No one discussed changing the system last year when the No. 17 Ford was collecting more trophies than anyone else. Only now has it come up, Reiser said, with Kenseth regularly extending his margin while others celebrate wins.
This year, no one has been more consistent as Kenseth's Roush Racing team. His one victory was the UAW-Daimler Chrysler 400 at Las Vegas on March 3. Kenseth took the points lead the next week with a fourth at Atlanta Motor Speedway. He has had 14 top-10 finishes since then to cement a growing lead. Kenseth's worst showing in that stretch was 22nd at Martinsville's Virginia 500 in April.
Kenseth said the points system needs "to reward a team that makes its bad days a 15th-place finish and not its bad days a 40th-place finish. I think it should be about the whole team, not just the driver, and how consistent they can be all year." The current system "probably could reward maybe a little bit more for winning," Kenseth said.
Jerry Bonkowski, ESPN
The major argument being cited is that race winners aren't getting their due when it comes to earning points. The more wins you have, the more points you should get, the logic goes.
That's why, after trying to formulate several different methods over the last week and trying to be as fair as possible to all drivers, I am proposing an extremely simplistic points standing system. It's so simple that even the most mathematically challenged fans will be able to keep track of where their favorite driver is from week to week, and not have to look it up on the Internet or wait until they pick up tomorrow's newspaper.

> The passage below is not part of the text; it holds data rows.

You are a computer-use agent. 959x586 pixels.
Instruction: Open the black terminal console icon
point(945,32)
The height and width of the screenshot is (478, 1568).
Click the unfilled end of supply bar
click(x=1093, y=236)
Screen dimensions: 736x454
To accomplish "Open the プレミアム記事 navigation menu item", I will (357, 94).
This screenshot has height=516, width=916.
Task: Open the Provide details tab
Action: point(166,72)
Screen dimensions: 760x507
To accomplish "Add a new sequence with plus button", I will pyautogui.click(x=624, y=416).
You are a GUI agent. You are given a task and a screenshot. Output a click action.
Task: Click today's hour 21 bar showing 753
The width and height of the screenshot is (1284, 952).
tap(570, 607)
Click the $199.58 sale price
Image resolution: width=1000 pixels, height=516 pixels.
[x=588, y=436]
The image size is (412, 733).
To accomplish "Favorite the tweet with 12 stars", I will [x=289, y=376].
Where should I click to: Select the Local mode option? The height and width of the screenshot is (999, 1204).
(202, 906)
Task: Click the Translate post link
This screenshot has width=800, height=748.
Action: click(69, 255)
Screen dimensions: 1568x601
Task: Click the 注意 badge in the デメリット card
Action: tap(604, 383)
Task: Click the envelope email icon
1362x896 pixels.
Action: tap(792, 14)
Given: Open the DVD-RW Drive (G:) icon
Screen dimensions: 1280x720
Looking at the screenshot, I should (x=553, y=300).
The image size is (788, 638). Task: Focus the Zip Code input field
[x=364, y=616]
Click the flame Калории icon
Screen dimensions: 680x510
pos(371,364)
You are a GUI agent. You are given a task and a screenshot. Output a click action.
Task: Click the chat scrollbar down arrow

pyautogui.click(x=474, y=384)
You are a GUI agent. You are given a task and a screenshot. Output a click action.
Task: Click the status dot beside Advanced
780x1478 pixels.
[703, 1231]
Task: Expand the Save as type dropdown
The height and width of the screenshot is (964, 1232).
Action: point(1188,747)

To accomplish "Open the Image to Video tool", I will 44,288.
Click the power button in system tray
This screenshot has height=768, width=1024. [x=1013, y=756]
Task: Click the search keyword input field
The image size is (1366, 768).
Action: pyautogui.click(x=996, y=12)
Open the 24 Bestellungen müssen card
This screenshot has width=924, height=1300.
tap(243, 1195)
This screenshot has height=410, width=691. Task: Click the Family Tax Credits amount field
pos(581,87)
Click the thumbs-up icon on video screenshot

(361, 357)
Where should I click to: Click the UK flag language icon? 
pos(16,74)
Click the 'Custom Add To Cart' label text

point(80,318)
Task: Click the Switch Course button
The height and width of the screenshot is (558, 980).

The concept is simple: a sliding scale that would award 43 points for each win to coincide with the usual 43-car field, 42 points for second-place, 41 for third, etc., ending with one point for the last-place finisher each week.
I'd also sweeten the pie with 10 extra points for each win, five extra points for winning the pole, and three points for each driver who leads a lap in a race.
However, there would be one significant difference from the current system: I would also award five extra points to the driver who leads the most laps in a race, but only if he's not the eventual race winner.